Die 70-Jährige kommt seit Jahren nach Jerusalem und hilft für ein paar Wochen im Kaffeehaus aus, mitten in der Altstadt von Jerusalem.
"Für mich ist es immer wie, also alles rundherum, als wäre es ein Film."
Draußen der Lärm der Altstadt. Humus, Falafel und Kebab. Und drinnen?
"Kleiner Brauner, Großer Brauner. Wiener Schnitzel, Spätzle. Gulaschsuppe. Sachertorte. Und Apfelstrudel."

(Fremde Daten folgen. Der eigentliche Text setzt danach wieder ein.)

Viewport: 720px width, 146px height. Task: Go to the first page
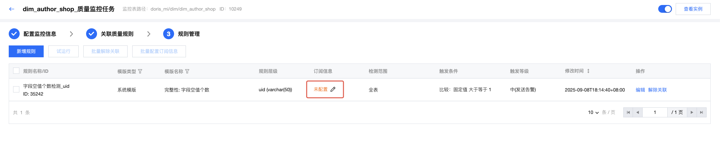click(x=628, y=112)
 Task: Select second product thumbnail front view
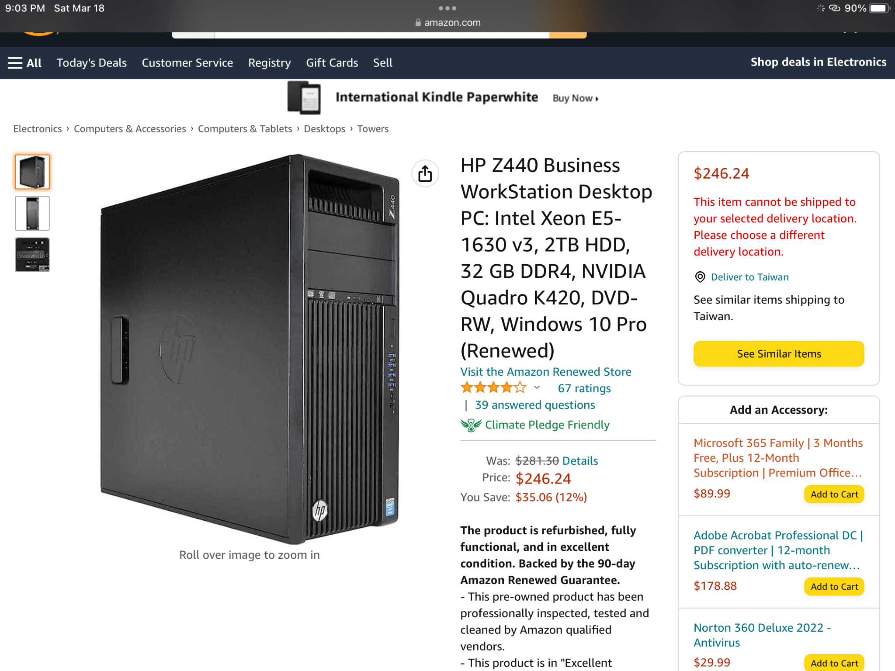(x=32, y=213)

Den Kaffee importieren sie übrigens aus Wien. Zwei Dinge finde ich im Österreichischen Hospiz besonders toll. Die Dachterrasse, auf die gehen wir gleich noch. Und den Garten. Der ist groß, grün und ruhig. Die Spatzen fühlen sich auch wohl. Hier kann ich telefonieren oder meine Beiträge schreiben. An den Metalltischen mit den schönen Kacheln komme ich zur Ruhe. Ich schotte mich nicht ab von dem, was da draußen in der Altstadt passiert. Aber manchmal muss ich da raus, um mich auf das, was dort geschieht, konzentrieren zu können.
Ein Stück Freiheit
Auf dem Dach des Hospizes weht eine rot-weiß-rot Flagge. Das Stück Österreich wird vor der atemberaubenden Kulisse der Altstadt von Jerusalem plötzlich ganz klein. Nicht weit von hier: Die Al-Aksa-Moschee und der Felsendom. Hier oben saß ich schon als Student, wenn der Muezzin rief und manchmal gleichzeitig die Glocken der Kirchen läuteten. Ich fühlte mich frei und das Dach hatte noch kein Geländer. Heute gibt es eines. "Die Versicherung hat Druck gemacht", sagt Markus Bugnyár. Der Mann strahlt eine große Ruhe aus. Kein Wunder, er wohnt schon seit 13 Jahren an diesem ruhigen Ort mitten in Jerusalem. "Unser Haus kann Stress reduzieren", sagt Bugnyár.
"Und das merken wir auch bei Israelis und Palästinensern, die bei uns einkehren. Das wirkt manchmal so fern ihres Alltags. Dass es durchaus den Sinn weiten kann für Neues. Und gleichzeitig für einen kurzen Moment ablenken kann von ihren sonstigen Problemen."
Nach ein bis zwei Stunden merke ich immer: Ich will wieder raus aus diesem Haus. Ich will zurück in den Trubel der Altstadt von Jerusalem. Aber ich weiß: Das Österreichische Hospiz wird immer da sein. Und ich komme bestimmt zurück.